Pause the video while you do this and press play when you're ready to go through some answers.

Let's see how we got on with those then.

In question one, we need to use our line of best fit to estimate the number of cell towers required for regions with the following populations.

For a, a population of 100,000 people, an estimate would be 2,500 cell towers.

For b, a population of 200,000 people would require approximately 4,500 cell towers.

And for c, a population of 300,000 people would require approximately 6,500.

Now, your answers may vary slightly to these depending on the accuracy of the readings.

And then for question two, you need to start by drawing a line of best fit, which may be somewhere around here.

However, as we're doing it by hand, yours might be slightly different to the one on the screen here, but hopefully, it's generally in a similar place.

And then we need to use our line of best fit to estimate some values.

Now, depending on precisely where you drawn your line of best fit, your answers may vary slightly to the ones you're about to see here, but hopefully you've got something similar to what we're about to see.

In part one, 165,000 pounds.

In part two, 280,000 pounds.

And in part three, 540,000 pounds.

Once again, your answers may vary slightly depending on your line of best fit and how accurately you were able to read off the values.

And then in part three, we want to use our graph to estimate the difference between the number of properties that are likely to be sold in a region of a population of 150,000 and a region with 280,000.

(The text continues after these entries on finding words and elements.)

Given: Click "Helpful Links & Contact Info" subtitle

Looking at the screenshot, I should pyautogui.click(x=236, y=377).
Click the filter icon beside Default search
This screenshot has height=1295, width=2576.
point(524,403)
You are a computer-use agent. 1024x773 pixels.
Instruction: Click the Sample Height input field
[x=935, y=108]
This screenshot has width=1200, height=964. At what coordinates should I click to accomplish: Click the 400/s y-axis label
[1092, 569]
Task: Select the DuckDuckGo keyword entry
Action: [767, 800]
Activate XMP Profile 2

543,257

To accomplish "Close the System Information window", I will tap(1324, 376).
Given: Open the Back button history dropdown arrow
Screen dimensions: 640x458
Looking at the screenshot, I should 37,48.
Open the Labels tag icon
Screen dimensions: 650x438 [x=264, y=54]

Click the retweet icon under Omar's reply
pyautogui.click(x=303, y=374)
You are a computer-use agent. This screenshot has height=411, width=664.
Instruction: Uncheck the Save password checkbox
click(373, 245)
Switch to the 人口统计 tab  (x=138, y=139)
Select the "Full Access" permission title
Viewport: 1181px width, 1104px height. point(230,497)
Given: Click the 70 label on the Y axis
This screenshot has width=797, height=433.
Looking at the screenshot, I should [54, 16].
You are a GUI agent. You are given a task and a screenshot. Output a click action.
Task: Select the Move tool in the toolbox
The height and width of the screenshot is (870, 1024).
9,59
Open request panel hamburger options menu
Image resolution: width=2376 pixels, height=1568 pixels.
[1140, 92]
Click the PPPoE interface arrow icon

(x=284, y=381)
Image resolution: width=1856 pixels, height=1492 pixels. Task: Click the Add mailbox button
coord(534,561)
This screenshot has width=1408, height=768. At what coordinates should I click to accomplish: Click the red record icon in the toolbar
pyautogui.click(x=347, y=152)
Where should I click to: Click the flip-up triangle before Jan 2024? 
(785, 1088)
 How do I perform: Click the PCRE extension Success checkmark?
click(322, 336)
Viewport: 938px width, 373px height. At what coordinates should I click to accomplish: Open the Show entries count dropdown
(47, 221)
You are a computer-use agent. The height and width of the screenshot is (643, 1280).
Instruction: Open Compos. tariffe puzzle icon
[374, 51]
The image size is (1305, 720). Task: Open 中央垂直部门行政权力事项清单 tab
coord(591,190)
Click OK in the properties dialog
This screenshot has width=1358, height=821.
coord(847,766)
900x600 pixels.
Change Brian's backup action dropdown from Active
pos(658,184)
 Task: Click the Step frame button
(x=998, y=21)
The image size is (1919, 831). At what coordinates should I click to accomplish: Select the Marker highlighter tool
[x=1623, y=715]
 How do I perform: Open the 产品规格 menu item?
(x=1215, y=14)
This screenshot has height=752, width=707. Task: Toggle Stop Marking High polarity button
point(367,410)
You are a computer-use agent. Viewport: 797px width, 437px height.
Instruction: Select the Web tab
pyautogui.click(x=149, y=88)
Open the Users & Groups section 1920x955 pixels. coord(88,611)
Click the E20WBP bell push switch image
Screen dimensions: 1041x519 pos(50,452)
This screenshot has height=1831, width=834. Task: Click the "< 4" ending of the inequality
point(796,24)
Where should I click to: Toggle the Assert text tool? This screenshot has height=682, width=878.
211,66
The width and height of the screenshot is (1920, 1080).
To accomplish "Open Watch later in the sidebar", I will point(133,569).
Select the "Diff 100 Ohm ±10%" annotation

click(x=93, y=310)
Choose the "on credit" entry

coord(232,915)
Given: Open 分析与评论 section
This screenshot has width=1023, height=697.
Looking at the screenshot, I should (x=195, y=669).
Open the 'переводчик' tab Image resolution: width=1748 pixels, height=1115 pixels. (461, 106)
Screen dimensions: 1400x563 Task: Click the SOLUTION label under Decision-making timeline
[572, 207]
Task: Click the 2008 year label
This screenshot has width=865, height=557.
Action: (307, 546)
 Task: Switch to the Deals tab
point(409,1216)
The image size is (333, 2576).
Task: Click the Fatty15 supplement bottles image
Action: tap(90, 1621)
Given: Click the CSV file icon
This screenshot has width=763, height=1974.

You'll need to start by drawing a line of best fit, go to 150 and 280 on the horizontal axis, go up to the line of best fit, read off your values from the vertical axis, and then do a subtraction.

You'll be subtracting two numbers, roughly around 3,100 and 1,800 to get an answer approximately around 1,300.

I say approximately because your answer might vary depending on how you draw your line of best fit, and also how accurately you were able to read off the values from the graph.

But hopefully, you followed the same method and you got an answer which is roughly similar to this one.

Excellent work today.

Now let's summarise what we've learned.

When bivariate data has correlation, you can draw a line of best fit on its scatter graph.

The line of best fit should represent the trend of the data, and it can be used to estimate the values of a data point.

And the line of best fit should really only be used to estimate values in the dependent variable, like we've been doing in today's lesson.

Thank you very much.

Have a great day.